Extract all of the entries and set them down verbatim.

BEGIN MATERIAL PROVIDED

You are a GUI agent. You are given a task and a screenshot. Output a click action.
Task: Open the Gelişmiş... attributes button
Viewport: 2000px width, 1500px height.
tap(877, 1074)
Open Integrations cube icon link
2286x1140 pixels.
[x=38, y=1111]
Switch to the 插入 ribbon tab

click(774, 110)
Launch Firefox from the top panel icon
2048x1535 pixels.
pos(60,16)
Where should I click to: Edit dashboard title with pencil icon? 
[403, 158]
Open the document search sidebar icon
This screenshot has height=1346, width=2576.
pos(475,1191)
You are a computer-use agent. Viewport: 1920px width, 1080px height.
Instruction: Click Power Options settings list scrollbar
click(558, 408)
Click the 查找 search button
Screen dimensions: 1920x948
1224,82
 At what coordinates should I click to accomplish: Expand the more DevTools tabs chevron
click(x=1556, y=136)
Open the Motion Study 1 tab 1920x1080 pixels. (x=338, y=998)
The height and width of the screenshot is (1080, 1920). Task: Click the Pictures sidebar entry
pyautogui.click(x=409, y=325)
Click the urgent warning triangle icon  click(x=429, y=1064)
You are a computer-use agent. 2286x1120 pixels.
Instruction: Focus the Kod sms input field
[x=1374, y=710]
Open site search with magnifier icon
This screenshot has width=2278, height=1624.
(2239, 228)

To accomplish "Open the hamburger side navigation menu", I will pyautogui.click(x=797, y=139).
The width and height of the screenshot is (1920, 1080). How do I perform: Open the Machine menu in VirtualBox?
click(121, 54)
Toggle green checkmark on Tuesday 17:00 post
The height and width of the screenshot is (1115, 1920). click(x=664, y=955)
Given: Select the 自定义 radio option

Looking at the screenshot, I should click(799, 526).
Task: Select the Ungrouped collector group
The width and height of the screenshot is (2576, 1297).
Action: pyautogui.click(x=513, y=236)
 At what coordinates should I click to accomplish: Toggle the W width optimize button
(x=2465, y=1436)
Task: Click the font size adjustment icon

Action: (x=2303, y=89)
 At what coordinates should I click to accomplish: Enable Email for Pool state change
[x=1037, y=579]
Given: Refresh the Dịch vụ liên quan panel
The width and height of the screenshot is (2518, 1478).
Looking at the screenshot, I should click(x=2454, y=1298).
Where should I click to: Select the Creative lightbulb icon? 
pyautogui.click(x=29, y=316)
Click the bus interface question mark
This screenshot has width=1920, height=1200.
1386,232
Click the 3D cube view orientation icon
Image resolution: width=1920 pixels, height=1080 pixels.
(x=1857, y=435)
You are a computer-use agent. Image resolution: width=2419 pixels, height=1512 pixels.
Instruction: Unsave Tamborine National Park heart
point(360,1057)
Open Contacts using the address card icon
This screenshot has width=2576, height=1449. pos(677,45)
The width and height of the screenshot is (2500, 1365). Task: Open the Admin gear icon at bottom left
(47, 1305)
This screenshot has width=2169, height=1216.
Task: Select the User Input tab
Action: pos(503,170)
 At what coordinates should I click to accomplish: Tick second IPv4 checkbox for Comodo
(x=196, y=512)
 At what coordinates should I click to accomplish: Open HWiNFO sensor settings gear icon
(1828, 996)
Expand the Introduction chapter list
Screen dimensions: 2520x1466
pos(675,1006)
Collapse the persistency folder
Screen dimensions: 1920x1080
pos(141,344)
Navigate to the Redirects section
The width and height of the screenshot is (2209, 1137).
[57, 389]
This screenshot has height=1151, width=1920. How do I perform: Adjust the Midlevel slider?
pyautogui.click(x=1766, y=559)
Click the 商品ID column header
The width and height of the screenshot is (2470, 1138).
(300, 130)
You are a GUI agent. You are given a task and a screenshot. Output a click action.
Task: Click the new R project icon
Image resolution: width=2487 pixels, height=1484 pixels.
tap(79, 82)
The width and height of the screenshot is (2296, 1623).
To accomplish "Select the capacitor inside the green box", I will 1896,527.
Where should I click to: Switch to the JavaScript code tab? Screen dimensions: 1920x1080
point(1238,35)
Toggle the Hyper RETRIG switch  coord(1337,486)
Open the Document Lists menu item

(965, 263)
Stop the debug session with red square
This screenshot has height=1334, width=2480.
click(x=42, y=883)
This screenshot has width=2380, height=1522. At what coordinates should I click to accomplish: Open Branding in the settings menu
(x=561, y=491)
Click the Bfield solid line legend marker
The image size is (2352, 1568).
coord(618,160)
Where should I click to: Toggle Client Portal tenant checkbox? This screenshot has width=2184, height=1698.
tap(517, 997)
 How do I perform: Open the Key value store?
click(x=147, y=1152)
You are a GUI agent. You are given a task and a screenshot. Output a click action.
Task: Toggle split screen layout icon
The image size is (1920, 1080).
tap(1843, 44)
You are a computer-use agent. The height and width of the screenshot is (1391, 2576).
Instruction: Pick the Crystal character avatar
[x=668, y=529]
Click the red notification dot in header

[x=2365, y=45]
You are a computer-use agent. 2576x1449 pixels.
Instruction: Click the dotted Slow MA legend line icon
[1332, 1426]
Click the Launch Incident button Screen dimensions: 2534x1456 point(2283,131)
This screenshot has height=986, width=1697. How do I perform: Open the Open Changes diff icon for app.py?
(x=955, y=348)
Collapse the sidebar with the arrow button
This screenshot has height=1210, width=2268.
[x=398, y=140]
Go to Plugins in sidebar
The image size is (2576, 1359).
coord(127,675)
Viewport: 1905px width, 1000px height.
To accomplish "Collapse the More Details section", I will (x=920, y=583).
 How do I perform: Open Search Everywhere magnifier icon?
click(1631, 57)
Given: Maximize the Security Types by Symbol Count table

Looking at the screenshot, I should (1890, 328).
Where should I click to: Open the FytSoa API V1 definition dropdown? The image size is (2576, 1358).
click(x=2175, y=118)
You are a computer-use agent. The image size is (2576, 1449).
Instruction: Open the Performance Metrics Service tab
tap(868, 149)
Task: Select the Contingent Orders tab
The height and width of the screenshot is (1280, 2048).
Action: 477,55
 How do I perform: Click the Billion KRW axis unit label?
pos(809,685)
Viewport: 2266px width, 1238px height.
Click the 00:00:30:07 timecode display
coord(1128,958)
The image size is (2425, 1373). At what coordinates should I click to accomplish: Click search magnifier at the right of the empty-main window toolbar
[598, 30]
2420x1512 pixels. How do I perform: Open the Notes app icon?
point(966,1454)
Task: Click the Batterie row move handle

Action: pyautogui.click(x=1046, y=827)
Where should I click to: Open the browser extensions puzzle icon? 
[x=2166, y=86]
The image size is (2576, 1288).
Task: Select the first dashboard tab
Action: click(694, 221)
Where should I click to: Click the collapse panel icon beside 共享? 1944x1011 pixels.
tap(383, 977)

END MATERIAL PROVIDED

* _EXERCISE ANSWER_
You are a GUI agent. You are given a task and a screenshot. Output a click action.
Task: Open the Gelişmiş... attributes button
Viewport: 2000px width, 1500px height.
tap(877, 1074)
Open Integrations cube icon link
2286x1140 pixels.
[x=38, y=1111]
Switch to the 插入 ribbon tab

click(774, 110)
Launch Firefox from the top panel icon
2048x1535 pixels.
pos(60,16)
Where should I click to: Edit dashboard title with pencil icon? 
[403, 158]
Open the document search sidebar icon
This screenshot has height=1346, width=2576.
pos(475,1191)
You are a computer-use agent. Viewport: 1920px width, 1080px height.
Instruction: Click Power Options settings list scrollbar
click(558, 408)
Click the 查找 search button
Screen dimensions: 1920x948
1224,82
 At what coordinates should I click to accomplish: Expand the more DevTools tabs chevron
click(x=1556, y=136)
Open the Motion Study 1 tab 1920x1080 pixels. (x=338, y=998)
The height and width of the screenshot is (1080, 1920). Task: Click the Pictures sidebar entry
pyautogui.click(x=409, y=325)
Click the urgent warning triangle icon  click(x=429, y=1064)
You are a computer-use agent. 2286x1120 pixels.
Instruction: Focus the Kod sms input field
[x=1374, y=710]
Open site search with magnifier icon
This screenshot has width=2278, height=1624.
(2239, 228)

To accomplish "Open the hamburger side navigation menu", I will pyautogui.click(x=797, y=139).
The width and height of the screenshot is (1920, 1080). How do I perform: Open the Machine menu in VirtualBox?
click(121, 54)
Toggle green checkmark on Tuesday 17:00 post
The height and width of the screenshot is (1115, 1920). click(x=664, y=955)
Given: Select the 自定义 radio option

Looking at the screenshot, I should click(799, 526).
Task: Select the Ungrouped collector group
The width and height of the screenshot is (2576, 1297).
Action: pyautogui.click(x=513, y=236)
 At what coordinates should I click to accomplish: Toggle the W width optimize button
(x=2465, y=1436)
Task: Click the font size adjustment icon

Action: (x=2303, y=89)
 At what coordinates should I click to accomplish: Enable Email for Pool state change
[x=1037, y=579]
Given: Refresh the Dịch vụ liên quan panel
The width and height of the screenshot is (2518, 1478).
Looking at the screenshot, I should click(x=2454, y=1298).
Where should I click to: Select the Creative lightbulb icon? 
pyautogui.click(x=29, y=316)
Click the bus interface question mark
This screenshot has width=1920, height=1200.
1386,232
Click the 3D cube view orientation icon
Image resolution: width=1920 pixels, height=1080 pixels.
(x=1857, y=435)
You are a computer-use agent. Image resolution: width=2419 pixels, height=1512 pixels.
Instruction: Unsave Tamborine National Park heart
point(360,1057)
Open Contacts using the address card icon
This screenshot has width=2576, height=1449. pos(677,45)
The width and height of the screenshot is (2500, 1365). Task: Open the Admin gear icon at bottom left
(47, 1305)
This screenshot has width=2169, height=1216.
Task: Select the User Input tab
Action: pos(503,170)
 At what coordinates should I click to accomplish: Tick second IPv4 checkbox for Comodo
(x=196, y=512)
 At what coordinates should I click to accomplish: Open HWiNFO sensor settings gear icon
(1828, 996)
Expand the Introduction chapter list
Screen dimensions: 2520x1466
pos(675,1006)
Collapse the persistency folder
Screen dimensions: 1920x1080
pos(141,344)
Navigate to the Redirects section
The width and height of the screenshot is (2209, 1137).
[57, 389]
This screenshot has height=1151, width=1920. How do I perform: Adjust the Midlevel slider?
pyautogui.click(x=1766, y=559)
Click the 商品ID column header
The width and height of the screenshot is (2470, 1138).
(300, 130)
You are a GUI agent. You are given a task and a screenshot. Output a click action.
Task: Click the new R project icon
Image resolution: width=2487 pixels, height=1484 pixels.
tap(79, 82)
The width and height of the screenshot is (2296, 1623).
To accomplish "Select the capacitor inside the green box", I will 1896,527.
Where should I click to: Switch to the JavaScript code tab? Screen dimensions: 1920x1080
point(1238,35)
Toggle the Hyper RETRIG switch  coord(1337,486)
Open the Document Lists menu item

(965, 263)
Stop the debug session with red square
This screenshot has height=1334, width=2480.
click(x=42, y=883)
This screenshot has width=2380, height=1522. At what coordinates should I click to accomplish: Open Branding in the settings menu
(x=561, y=491)
Click the Bfield solid line legend marker
The image size is (2352, 1568).
coord(618,160)
Where should I click to: Toggle Client Portal tenant checkbox? This screenshot has width=2184, height=1698.
tap(517, 997)
 How do I perform: Open the Key value store?
click(x=147, y=1152)
You are a GUI agent. You are given a task and a screenshot. Output a click action.
Task: Toggle split screen layout icon
The image size is (1920, 1080).
tap(1843, 44)
You are a computer-use agent. The height and width of the screenshot is (1391, 2576).
Instruction: Pick the Crystal character avatar
[x=668, y=529]
Click the red notification dot in header

[x=2365, y=45]
You are a computer-use agent. 2576x1449 pixels.
Instruction: Click the dotted Slow MA legend line icon
[1332, 1426]
Click the Launch Incident button Screen dimensions: 2534x1456 point(2283,131)
This screenshot has height=986, width=1697. How do I perform: Open the Open Changes diff icon for app.py?
(x=955, y=348)
Collapse the sidebar with the arrow button
This screenshot has height=1210, width=2268.
[x=398, y=140]
Go to Plugins in sidebar
The image size is (2576, 1359).
coord(127,675)
Viewport: 1905px width, 1000px height.
To accomplish "Collapse the More Details section", I will (x=920, y=583).
 How do I perform: Open Search Everywhere magnifier icon?
click(1631, 57)
Given: Maximize the Security Types by Symbol Count table

Looking at the screenshot, I should (1890, 328).
Where should I click to: Open the FytSoa API V1 definition dropdown? The image size is (2576, 1358).
click(x=2175, y=118)
You are a computer-use agent. The image size is (2576, 1449).
Instruction: Open the Performance Metrics Service tab
tap(868, 149)
Task: Select the Contingent Orders tab
The height and width of the screenshot is (1280, 2048).
Action: 477,55
 How do I perform: Click the Billion KRW axis unit label?
pos(809,685)
Viewport: 2266px width, 1238px height.
Click the 00:00:30:07 timecode display
coord(1128,958)
The image size is (2425, 1373). At what coordinates should I click to accomplish: Click search magnifier at the right of the empty-main window toolbar
[598, 30]
2420x1512 pixels. How do I perform: Open the Notes app icon?
point(966,1454)
Task: Click the Batterie row move handle

Action: pyautogui.click(x=1046, y=827)
Where should I click to: Open the browser extensions puzzle icon? 
[x=2166, y=86]
The image size is (2576, 1288).
Task: Select the first dashboard tab
Action: click(694, 221)
Where should I click to: Click the collapse panel icon beside 共享? 1944x1011 pixels.
tap(383, 977)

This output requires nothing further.